- Developer: TalonSoft
- Publisher: TalonSoft
- Platform: Windows
- Release: 1999
- Genre: Computer wargame
- Modes: Single-player, multiplayer

= East Front II: The Russian Front =

1999 video game

East Front II: The Russian Front is a 1999 computer wargame developed and published by TalonSoft. Part of the Campaign series, it is the follow-up to East Front and West Front.

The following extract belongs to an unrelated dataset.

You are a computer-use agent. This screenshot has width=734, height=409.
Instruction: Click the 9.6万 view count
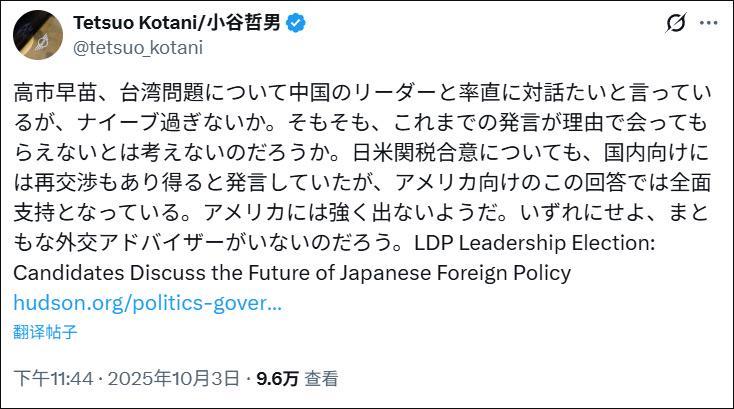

East Front II was followed by Rising Sun and Divided Ground.

==Gameplay==
East Front II is a computer wargame that simulates conflict on the Eastern Front of World War II between 1939 and 1945.

==Development==
East Front II was developed by TalonSoft as an entry in its Campaign series, and follow-up to the game East Front. Rather than being a strict sequel, East Front II builds on the foundation of East Front, combining patches for the first game, improvements from the East Front Campaign CD1 expansion pack, additions from West Front and new material. It uses an upgraded version of West Fronts game engine. The game was released in 1999.

==Reception==

Martin E. Cirulis of CNET Gamecenter called East Front II "what East Front should have been." Computer Games Strategy Plus reviewer Richard A. Lechowich similarly dubbed it "a better game than its previous incarnations." In Computer Gaming World, Jim Cobb concurred, but found that the game was "not quite up to the level of West Front, much less The Operational Art of War".

Review scores
| Publication | Score |
|---|---|
| Computer Games Strategy Plus | 4/5 |
| Computer Gaming World | 4/5 |
| CNET Gamecenter | 9/10 |

==Legacy==
The third game in the Campaign series, East Front II was followed by Rising Sun and Divided Ground: Middle East Conflict 1948–1973.